Acts 9:5 “Who are You, Lord? ” he said. “I am Jesus, the One you are persecuting,” He replied.
Burden-bearers and suffer-sharers are life-givers.
Consider the term caregiver. My aunt is currently the caregiver for my grandmother. She gives to care and cares to give. But it goes a little deeper than that. Real caregiving is extending her life. Yes, the ambiguous use of the term “her” was intended. The care my aunt is giving certainly is extending my grandmother’s life. But the care being given is also an extension of my aunt’s life. My aunt is extending her life to my grandmother. And it’s more than lending it. She’s giving it. There is no way for my grandmother to pay it back. Simply put, burden-bearers and suffer-sharers are life-givers.
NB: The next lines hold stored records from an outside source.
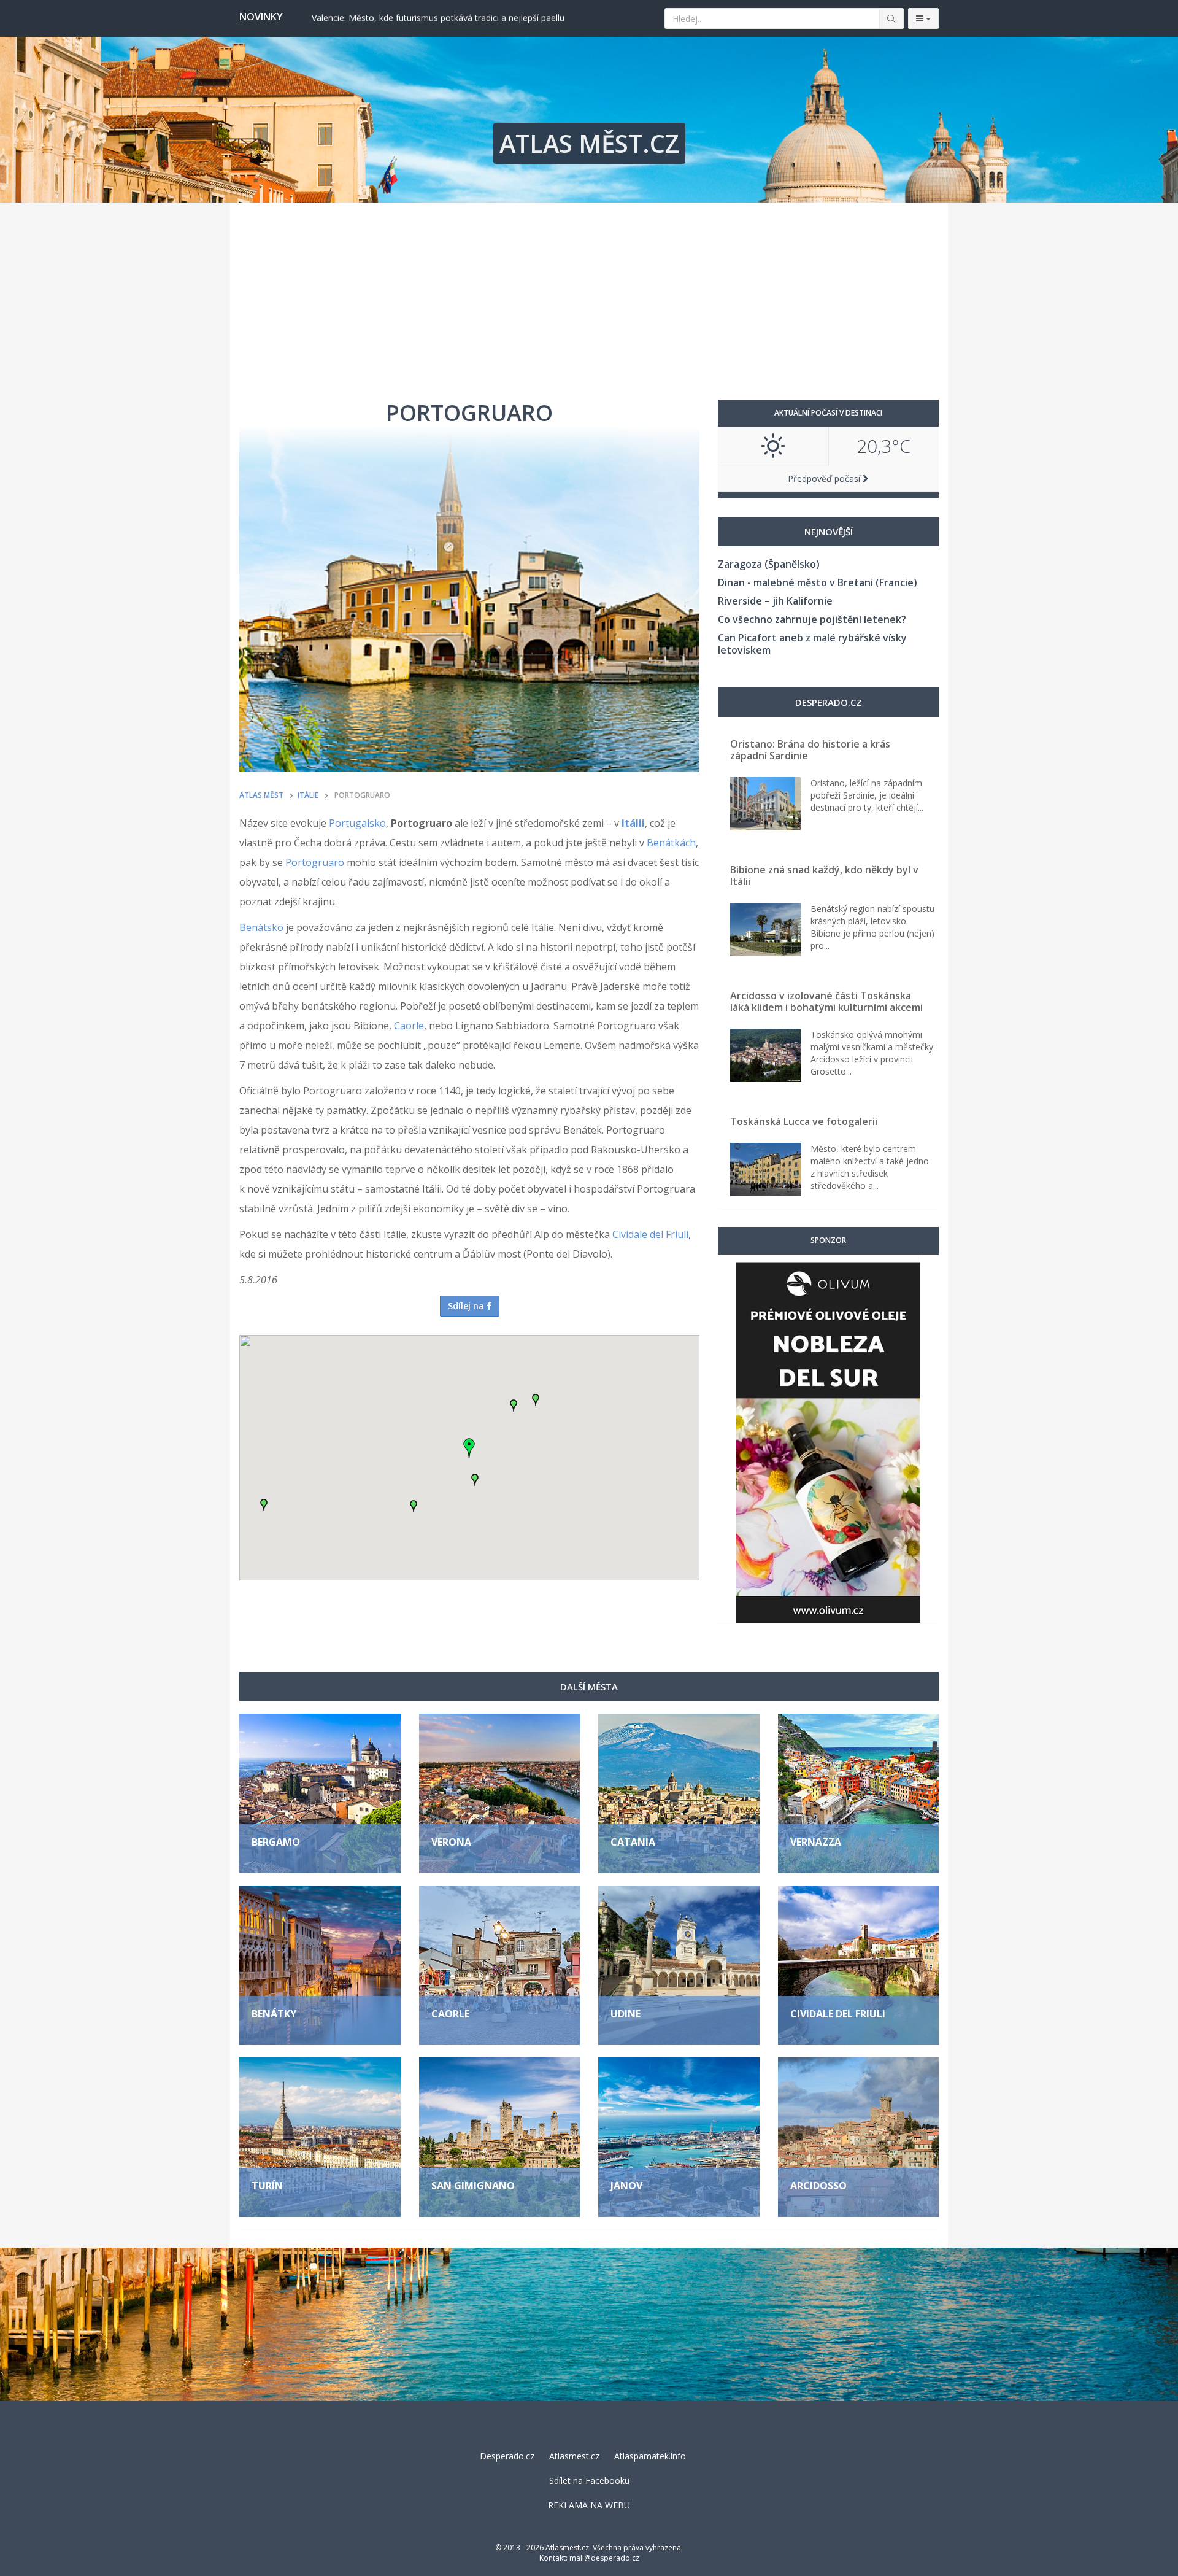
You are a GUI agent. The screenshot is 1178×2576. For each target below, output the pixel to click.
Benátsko (261, 927)
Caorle (409, 1025)
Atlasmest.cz (574, 2456)
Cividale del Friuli (650, 1234)
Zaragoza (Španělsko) (769, 564)
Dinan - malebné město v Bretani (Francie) (817, 582)
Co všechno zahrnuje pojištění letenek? (812, 619)
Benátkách (671, 842)
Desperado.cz (507, 2456)
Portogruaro (314, 862)
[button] (264, 1505)
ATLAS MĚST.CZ (589, 143)
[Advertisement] (589, 295)
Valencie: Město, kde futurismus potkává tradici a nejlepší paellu (438, 17)
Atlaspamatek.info (650, 2456)
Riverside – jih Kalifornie (775, 601)
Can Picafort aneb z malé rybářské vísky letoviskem (812, 644)
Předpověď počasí (825, 478)
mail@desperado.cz (604, 2558)
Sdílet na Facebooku (589, 2480)
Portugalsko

Jesus is the best in that category.
A study of this verse radiates that hope. Saul is on his way to Damascus to persecute Christians when he’s apprehended by Jesus. Jesus has already died, resurrected and ascended. He’s not there but His voice is clear, “I am Jesus, the one who you are persecuting.” Wait a second. Jesus isn’t on earth and Saul’s never even met Him. But he’s persecuting Him? Yes. And in that answer is the joyous truth that He is not removed from our plight. Whatever Paul was doing to Christ’s people, He was doing to Christ. Our affliction is His affliction. Our trial is His trial. Our suffering is shared.
When we “share the suffering of Christ” (1 Peter 4:13), we are not just enduring what He once suffered. We’re sharing what we currently suffer. And He endures it with us. He is the great suffer-sharer and burden-bearer. This word share is κοινωνέω koinōnṓ; to communicate, participate in, be a partaker of. It’s derived from koinōnía meaning to fellowship or share with.
There is fellowship with Christ in the sharing of our sufferings.
The proximity, frequency and intensity of fellowship have certainly increased between my aunt and grandmother. Shared suffering and fellowship rise together.
Whatever you’re going through, rejoice! If it’s sickness, He’s bearing it with you. If it’s poverty, He’s in it with you. If it’s heartbreak, He’s broken with you. But rejoice mostly in this: As the ultimate Caregiver burden-bears and suffer-shares, He does what all caregivers do; He extends His life to yours.